In this third example, I’m showing how to use embeddings and FAISS to implement semantic search. Semantic search allows us to find relevant documents based on meaning rather than simple keyword matching.

The process is relatively simple:

We convert the query into an embedding vector
We use FAISS to find the most similar vectors in the index
We retrieve the original documents corresponding to the found vectors

An interesting feature of FAISS is that it also returns a distance score (in this case, the L2 distance), which indicates how relevant the document is to the query. The lower the score, the more semantically similar the document is to the query.

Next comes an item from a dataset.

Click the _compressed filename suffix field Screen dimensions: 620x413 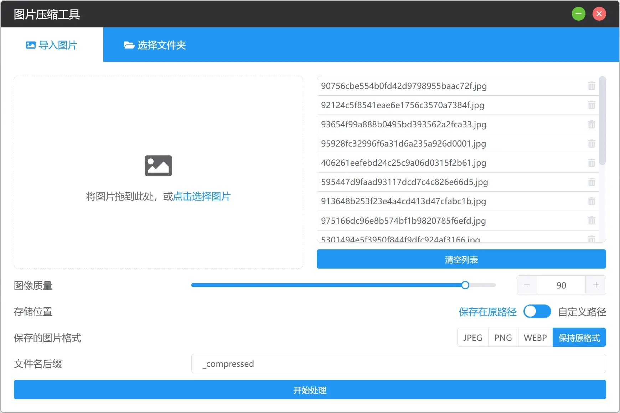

On Haiku, this type of semantic search works well even with the CPU, especially for moderately sized document collections.

Complete Implementation: Simple RAG System

Now let’s put together all the components we’ve seen so far to create a simple but functional RAG (Retrieval Augmented Generation) system:

import numpy as np
import os
from langchain.llms.llamacpp import LlamaCpp
from langchain_community.embeddings import LlamaCppEmbeddings
from langchain.prompts import PromptTemplate
import faiss

class SimpleRAGSystem:
    def __init__(self, llm_model_path, embed_model_path):
        """
        Initializes the RAG system

        Args:
            llm_model_path (str): Path to the LLM model
            embed_model_path (str): Path to the embedding model
        """
        # Initialize the LLM model
        self.llm = LlamaCpp(
            model_path=llm_model_path,
            temperature=0.7,
            max_tokens=512,
            n_ctx=2048,
            n_batch=512,
            verbose=False
        )

        # Initialize the embedding model
        self.embeddings = LlamaCppEmbeddings(
            model_path=embed_model_path,
            n_ctx=512,
            n_batch=32,
            verbose=False
        )

        # Prompt template for RAG
        self.prompt_template = PromptTemplate(
            input_variables=["context", "question"],
            template="""
            Use the following context to answer the question.

            Context:
            {context}

            Question: {question}

            Answer:
            """
        )

        # Storage for documents and FAISS index
        self.documents = []
        self.index = None
        self.is_index_built = False

    def add_documents(self, documents):
        """
        Adds documents to the knowledge base

        Args:
            documents (list): List of documents to add
        """
        self.documents.extend(documents)
        self.is_index_built = False

    def build_index(self):
        """
        Builds the FAISS index from documents
        """
        if not self.documents:
            print("No documents to index")
            return

        # Create embeddings for all documents
        embedded_documents = []
        for doc in self.documents:
            embed = self.embeddings.embed_query(doc)
            embedded_documents.append(embed)

        # Convert to numpy array
        vectors = np.array(embedded_documents).astype('float32')

        # Create the FAISS index
        dimension = len(vectors[0])
        self.index = faiss.IndexFlatL2(dimension)
        self.index.add(vectors)

        self.is_index_built = True
        print(f"FAISS index built with {len(self.documents)} documents")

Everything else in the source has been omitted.